This article reviews the payroll process for salaried employees within Workforce.
- Salary Jobs
- Excluding Salaried Employees from the Smart Ops Earnings Export
- Hire Dates and Termination Dates
- Expected Weekly Hours, Calculated Hourly Pay Rate, and PTO
'Salary' jobs are added on the 'Employment' tab of Employee Records. Each Employee Record can only have one active job with the pay type of 'Salary' per location. The 'Effective Start Date' and 'Effective End Date' fields are used to manage which salary job is active. Learn more about Salary Effective Start and End Dates here.
The amount added per pay run is equal to the job's 'Annual Salary' divided by the number of pay cycles in the year.

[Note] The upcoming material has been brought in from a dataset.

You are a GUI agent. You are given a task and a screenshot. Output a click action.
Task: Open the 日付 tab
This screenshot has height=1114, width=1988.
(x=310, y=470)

The pay cycle configuration can be viewed on the Workforce Settings page.
- Note: If the Employee Record has additional 'Hourly' jobs, the wages for these jobs will be added to pay runs when hourly earnings are imported.
Salary Job Permissions
The following permissions are associated with salary jobs:
Labor → Employees → Employment →
- Salary Job Info
- View Salary Job Info
- Edit Salary Job Info
- Salary Pay Rates
- View Salary Pay Rates
- Edit Salary Pay Rates
Excluding Salaried Employees from the Smart Ops Earnings Export
If a salaried employee must punch into the POS in order to access POS functions but their punches are not used for payroll purposes, they should be excluded from the Smart Ops Earnings Export. This will prevent earnings associated with their POS punches from being imported, which would result in overpayment.
Hire Dates and Termination Dates
When a salaried employee's payment information is added to pay runs, that employee's hire date and separation date are used to determine if they should be paid for all days in the pay cycle. Salaried employees will be paid a 'daily rate' for the days within the pay cycle that are after their hire date and before their separation date.
The hire date is found in the 'Employment Info' section on the 'Employment' tab of Employee Records.
The separation date is found in the 'Employment History' section on the 'Employment' tab of Employee Records.
Expected Weekly Hours, Calculated Hourly Pay Rate, and PTO
For employees with salary jobs, their 'expected weekly hours' amount is used to calculate an hourly pay rate, which is used for reporting and PTO purposes. The hourly pay rate is calculated as:
- Annual Salary / 52 Weeks in the Year / Expected Weekly Hours
When an employee with a salary job uses their PTO, their earning details will show total hours equal to the expected weekly hours, with earnings split between salary earnings and PTO earnings.
A salaried employee with 45 expected weekly hours uses 16 vacation hours.
Earnings for the pay period will reflect 29 hours of salary earnings and 16 hours of vacation earnings.